Page excerpt
◇ ◇ ◇ ◇ ◇ ◇ ◇
Okay turns out they weren't products of the build.... (even though no
matter what they are, if you are developing a few bits of code in many
places reversion is crazy annoying.... )

What if ... I start a project, add a few base things that are
definatly in, but I'm adding a module that may or may not be good... I
don't want to commit it - cause it'll never go away... I don't want to
delete it - it's got a few ideas....

if the directory can't be droped it should be a warning, and the
update should continue....

(okay really the true story)
in the process of this if there are other files which can be dropped
it may indeed drop those... forcing one to do a mtn revert --missing,
mtn update (again) oh - another place needs to be cleaned... (find,
delete, delete the first again, cause it will cause afailure i not
manually cleaned) , mtn revert --missing, mtn update (oop damn, again,
another project changed slighly, someone commited into a directory
called sqllib instead of SQLlib, oh and a third one? they commited
into SqlLib, and can't create the directory causeit already exitsts,
can't delete the directory cause it's not empty... okay screw this ...

mtn head, <snip revision> edit _MTN/revision <paste>, edit
_MTN/options, fix branch

mtn revert .
and whoa everthing updates (except now I lose those changes in yet
other projects)


maybe noone has any projects that include 20 libraries and 8
programs... everyone writes one little application and calls it good -
like mtn - that's just one utility, which when working on certain
things requires bouncing to many other related stuff - what if I were
a boost maintainer too and found a really slick way to optimize
something...




On 9/18/07, Zack Weinberg <address@hidden> wrote:
> On 9/18/07, William Uther <address@hidden> wrote:
> > I'm not sure this makes a real difference.  Either you want to re-
> > generate them or you don't.  If you don't want to re-generate them
> > then you should add them.
◇ ◇ ◇ ◇ ◇ ◇ ◇
Given material
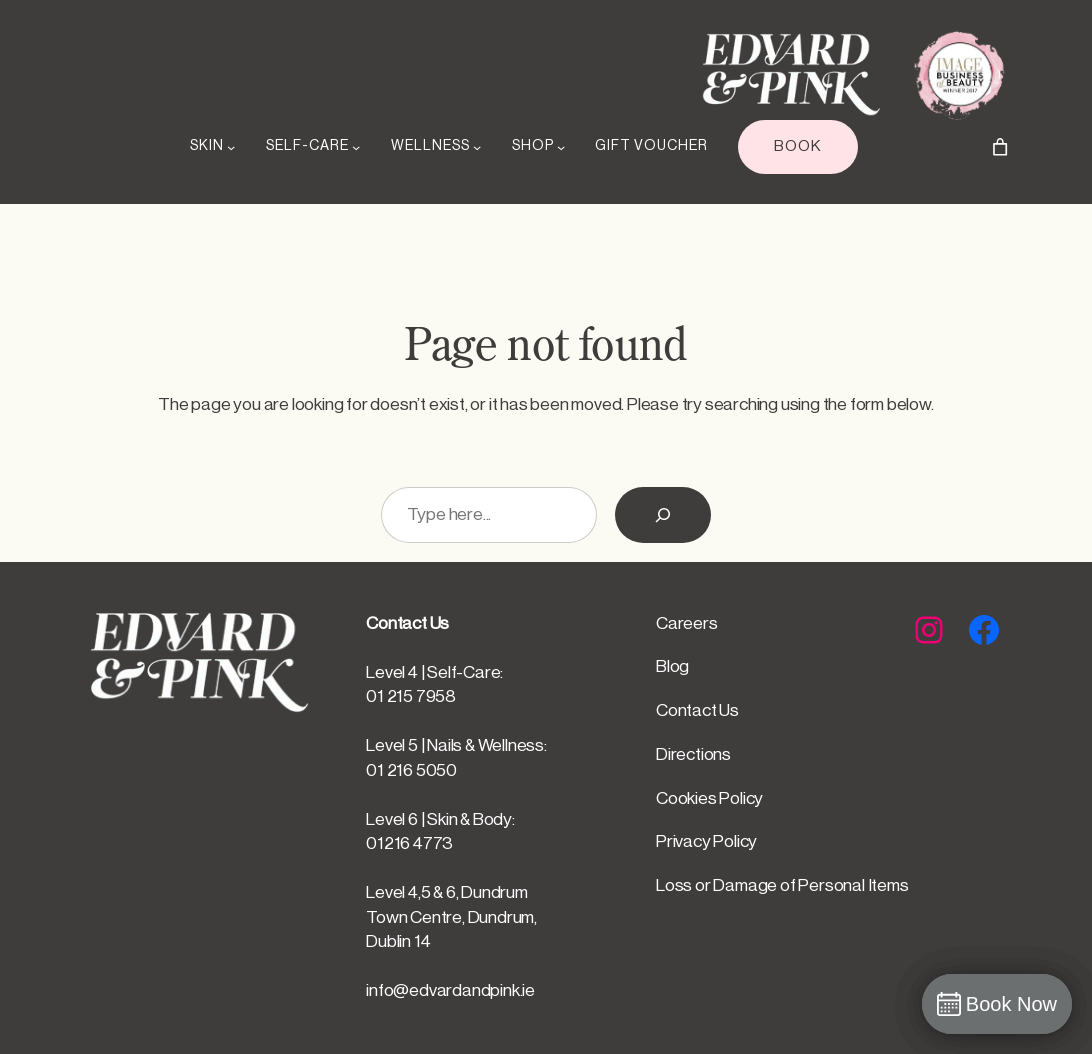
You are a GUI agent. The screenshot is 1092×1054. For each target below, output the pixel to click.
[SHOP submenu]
◇ ◇ ◇ ◇ ◇ ◇ ◇
What you have to do
From the message about mtn updates, copy everything from "in the process" down to "screw this ...".

Result below
in the process of this if there are other files which can be dropped
it may indeed drop those... forcing one to do a mtn revert --missing,
mtn update (again) oh - another place needs to be cleaned... (find,
delete, delete the first again, cause it will cause afailure i not
manually cleaned) , mtn revert --missing, mtn update (oop damn, again,
another project changed slighly, someone commited into a directory
called sqllib instead of SQLlib, oh and a third one? they commited
into SqlLib, and can't create the directory causeit already exitsts,
can't delete the directory cause it's not empty... okay screw this ...